══ Available data ══

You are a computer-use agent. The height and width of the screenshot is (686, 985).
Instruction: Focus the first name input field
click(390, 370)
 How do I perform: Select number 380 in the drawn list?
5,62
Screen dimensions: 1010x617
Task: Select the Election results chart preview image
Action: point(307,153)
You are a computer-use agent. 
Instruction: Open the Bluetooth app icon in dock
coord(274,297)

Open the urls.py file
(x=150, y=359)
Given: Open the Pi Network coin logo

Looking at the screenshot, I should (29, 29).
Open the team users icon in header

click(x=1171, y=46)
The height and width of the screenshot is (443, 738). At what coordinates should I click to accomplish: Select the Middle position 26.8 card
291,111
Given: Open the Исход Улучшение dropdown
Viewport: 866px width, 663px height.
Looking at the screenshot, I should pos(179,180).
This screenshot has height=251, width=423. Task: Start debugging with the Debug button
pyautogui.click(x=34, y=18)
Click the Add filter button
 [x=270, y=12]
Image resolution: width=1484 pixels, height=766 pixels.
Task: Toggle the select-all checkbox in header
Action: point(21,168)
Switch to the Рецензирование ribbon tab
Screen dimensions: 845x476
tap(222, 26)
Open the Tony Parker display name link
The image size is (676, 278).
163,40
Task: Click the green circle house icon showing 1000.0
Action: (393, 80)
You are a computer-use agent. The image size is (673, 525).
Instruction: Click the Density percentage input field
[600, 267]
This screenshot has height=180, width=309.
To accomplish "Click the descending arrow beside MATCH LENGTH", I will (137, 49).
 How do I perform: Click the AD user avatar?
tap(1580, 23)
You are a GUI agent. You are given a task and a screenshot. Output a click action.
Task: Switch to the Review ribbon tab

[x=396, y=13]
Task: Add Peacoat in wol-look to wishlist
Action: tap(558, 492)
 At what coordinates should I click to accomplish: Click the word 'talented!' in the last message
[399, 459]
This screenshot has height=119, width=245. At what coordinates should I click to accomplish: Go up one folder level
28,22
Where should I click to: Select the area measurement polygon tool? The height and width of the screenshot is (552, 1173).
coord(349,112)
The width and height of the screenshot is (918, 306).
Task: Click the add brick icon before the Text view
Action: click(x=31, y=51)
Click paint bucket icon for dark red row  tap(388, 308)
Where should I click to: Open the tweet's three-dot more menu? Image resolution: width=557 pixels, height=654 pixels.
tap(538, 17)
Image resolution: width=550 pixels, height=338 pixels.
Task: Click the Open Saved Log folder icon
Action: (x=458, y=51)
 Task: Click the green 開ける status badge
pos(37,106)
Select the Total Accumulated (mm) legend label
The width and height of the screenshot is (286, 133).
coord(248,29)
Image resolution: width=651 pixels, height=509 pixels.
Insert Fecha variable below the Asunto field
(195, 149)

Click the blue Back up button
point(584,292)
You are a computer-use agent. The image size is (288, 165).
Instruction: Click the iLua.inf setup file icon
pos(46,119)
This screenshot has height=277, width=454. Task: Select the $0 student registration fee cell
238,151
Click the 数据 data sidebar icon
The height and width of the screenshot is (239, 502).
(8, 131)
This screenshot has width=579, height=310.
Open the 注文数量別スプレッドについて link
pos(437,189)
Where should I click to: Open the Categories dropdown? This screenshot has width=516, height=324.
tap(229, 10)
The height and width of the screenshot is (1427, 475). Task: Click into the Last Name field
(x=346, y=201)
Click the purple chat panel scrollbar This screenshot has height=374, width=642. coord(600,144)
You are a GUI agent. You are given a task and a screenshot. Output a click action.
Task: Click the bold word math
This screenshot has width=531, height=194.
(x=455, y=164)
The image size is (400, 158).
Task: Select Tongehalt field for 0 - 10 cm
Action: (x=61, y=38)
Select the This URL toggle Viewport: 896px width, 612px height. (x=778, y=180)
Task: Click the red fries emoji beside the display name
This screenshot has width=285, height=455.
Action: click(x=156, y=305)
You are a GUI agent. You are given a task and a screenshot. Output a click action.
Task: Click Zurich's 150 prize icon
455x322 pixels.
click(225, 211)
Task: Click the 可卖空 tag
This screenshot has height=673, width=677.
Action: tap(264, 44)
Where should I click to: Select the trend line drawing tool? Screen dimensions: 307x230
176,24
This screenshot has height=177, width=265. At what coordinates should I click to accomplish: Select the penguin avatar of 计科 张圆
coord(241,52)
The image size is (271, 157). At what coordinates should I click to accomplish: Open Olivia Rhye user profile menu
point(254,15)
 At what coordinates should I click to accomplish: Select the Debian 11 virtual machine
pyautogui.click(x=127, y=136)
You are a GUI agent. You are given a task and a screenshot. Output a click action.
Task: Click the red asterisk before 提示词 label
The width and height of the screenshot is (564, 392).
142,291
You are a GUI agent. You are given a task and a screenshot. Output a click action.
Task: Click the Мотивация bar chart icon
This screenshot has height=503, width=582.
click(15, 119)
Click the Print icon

═══

**Work required**.
Transcribe every entry verbatim.

**Result**.
You are a computer-use agent. The height and width of the screenshot is (686, 985).
Instruction: Focus the first name input field
click(390, 370)
 How do I perform: Select number 380 in the drawn list?
5,62
Screen dimensions: 1010x617
Task: Select the Election results chart preview image
Action: point(307,153)
You are a computer-use agent. 
Instruction: Open the Bluetooth app icon in dock
coord(274,297)

Open the urls.py file
(x=150, y=359)
Given: Open the Pi Network coin logo

Looking at the screenshot, I should (29, 29).
Open the team users icon in header

click(x=1171, y=46)
The height and width of the screenshot is (443, 738). At what coordinates should I click to accomplish: Select the Middle position 26.8 card
291,111
Given: Open the Исход Улучшение dropdown
Viewport: 866px width, 663px height.
Looking at the screenshot, I should pos(179,180).
This screenshot has height=251, width=423. Task: Start debugging with the Debug button
pyautogui.click(x=34, y=18)
Click the Add filter button
 [x=270, y=12]
Image resolution: width=1484 pixels, height=766 pixels.
Task: Toggle the select-all checkbox in header
Action: point(21,168)
Switch to the Рецензирование ribbon tab
Screen dimensions: 845x476
tap(222, 26)
Open the Tony Parker display name link
The image size is (676, 278).
163,40
Task: Click the green circle house icon showing 1000.0
Action: (393, 80)
You are a computer-use agent. The image size is (673, 525).
Instruction: Click the Density percentage input field
[600, 267]
This screenshot has height=180, width=309.
To accomplish "Click the descending arrow beside MATCH LENGTH", I will (137, 49).
 How do I perform: Click the AD user avatar?
tap(1580, 23)
You are a GUI agent. You are given a task and a screenshot. Output a click action.
Task: Switch to the Review ribbon tab

[x=396, y=13]
Task: Add Peacoat in wol-look to wishlist
Action: tap(558, 492)
 At what coordinates should I click to accomplish: Click the word 'talented!' in the last message
[399, 459]
This screenshot has height=119, width=245. At what coordinates should I click to accomplish: Go up one folder level
28,22
Where should I click to: Select the area measurement polygon tool? The height and width of the screenshot is (552, 1173).
coord(349,112)
The width and height of the screenshot is (918, 306).
Task: Click the add brick icon before the Text view
Action: click(x=31, y=51)
Click paint bucket icon for dark red row  tap(388, 308)
Where should I click to: Open the tweet's three-dot more menu? Image resolution: width=557 pixels, height=654 pixels.
tap(538, 17)
Image resolution: width=550 pixels, height=338 pixels.
Task: Click the Open Saved Log folder icon
Action: (x=458, y=51)
 Task: Click the green 開ける status badge
pos(37,106)
Select the Total Accumulated (mm) legend label
The width and height of the screenshot is (286, 133).
coord(248,29)
Image resolution: width=651 pixels, height=509 pixels.
Insert Fecha variable below the Asunto field
(195, 149)

Click the blue Back up button
point(584,292)
You are a computer-use agent. The image size is (288, 165).
Instruction: Click the iLua.inf setup file icon
pos(46,119)
This screenshot has height=277, width=454. Task: Select the $0 student registration fee cell
238,151
Click the 数据 data sidebar icon
The height and width of the screenshot is (239, 502).
(8, 131)
This screenshot has width=579, height=310.
Open the 注文数量別スプレッドについて link
pos(437,189)
Where should I click to: Open the Categories dropdown? This screenshot has width=516, height=324.
tap(229, 10)
The height and width of the screenshot is (1427, 475). Task: Click into the Last Name field
(x=346, y=201)
Click the purple chat panel scrollbar This screenshot has height=374, width=642. coord(600,144)
You are a GUI agent. You are given a task and a screenshot. Output a click action.
Task: Click the bold word math
This screenshot has width=531, height=194.
(x=455, y=164)
The image size is (400, 158).
Task: Select Tongehalt field for 0 - 10 cm
Action: (x=61, y=38)
Select the This URL toggle Viewport: 896px width, 612px height. (x=778, y=180)
Task: Click the red fries emoji beside the display name
This screenshot has width=285, height=455.
Action: click(x=156, y=305)
You are a GUI agent. You are given a task and a screenshot. Output a click action.
Task: Click Zurich's 150 prize icon
455x322 pixels.
click(225, 211)
Task: Click the 可卖空 tag
This screenshot has height=673, width=677.
Action: tap(264, 44)
Where should I click to: Select the trend line drawing tool? Screen dimensions: 307x230
176,24
This screenshot has height=177, width=265. At what coordinates should I click to accomplish: Select the penguin avatar of 计科 张圆
coord(241,52)
The image size is (271, 157). At what coordinates should I click to accomplish: Open Olivia Rhye user profile menu
point(254,15)
 At what coordinates should I click to accomplish: Select the Debian 11 virtual machine
pyautogui.click(x=127, y=136)
You are a GUI agent. You are given a task and a screenshot. Output a click action.
Task: Click the red asterisk before 提示词 label
The width and height of the screenshot is (564, 392).
142,291
You are a GUI agent. You are given a task and a screenshot. Output a click action.
Task: Click the Мотивация bar chart icon
This screenshot has height=503, width=582.
click(15, 119)
Click the Print icon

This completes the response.